This is to assist Nutrition Director Lisa Currie in determining student preferences for certain types of fruits and vegetables; healthy choice selections that perhaps many have never tried and may be passing over at lunchtime.
On Nov. 2, Currie visited Pam Lear’s fourth-grade classroom to present two types of pears (Asian and red) to students to sample and vote their preference. By a show of hands, the Asian pear became the class preference by almost a landslide.
The next taste test planned will examine preferences with pomegranates and starfruit.
“I’d rather…let kids sample it. And then we’ll put it on the menu,” said Currie, who went around the tables in Lear’s classroom with slices of pears in a tray.

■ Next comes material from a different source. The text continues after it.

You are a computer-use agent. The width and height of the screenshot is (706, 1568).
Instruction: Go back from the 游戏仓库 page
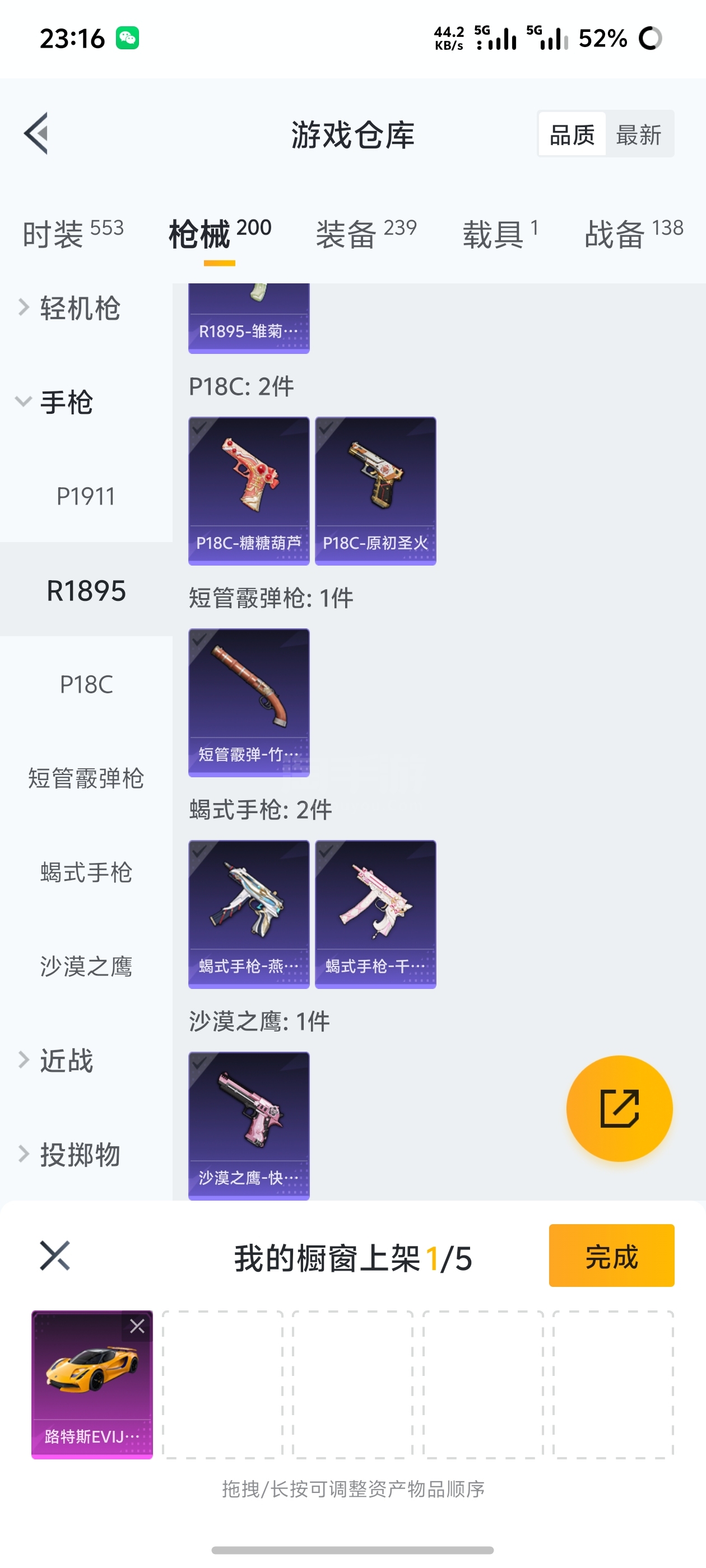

According to Lear and Currie, Lear’s students will soon begin work on creating a lunch menu or menus to be implemented sometime this winter in the school’s lunchroom.
Lear thought this food sampling is a way to empower school children by giving them a say in what healthy food choices are offered them thereby reinforcing and establishing good and balanced eating habits.
“Pears can be a challenge for some children to even try,” said Lear. “So doing something like this gives everyone an opportunity for something that may be new.”
Currie said the first tasting test was in Mrs. Stapleton’s classroom with ‘pluots,’ a fruit “that is a cross between a plum and apricot.”
Following the pear test on Nov. 2, Curry said, “We put the fruit out during lunch and all the pluots were gone and most of the pears.”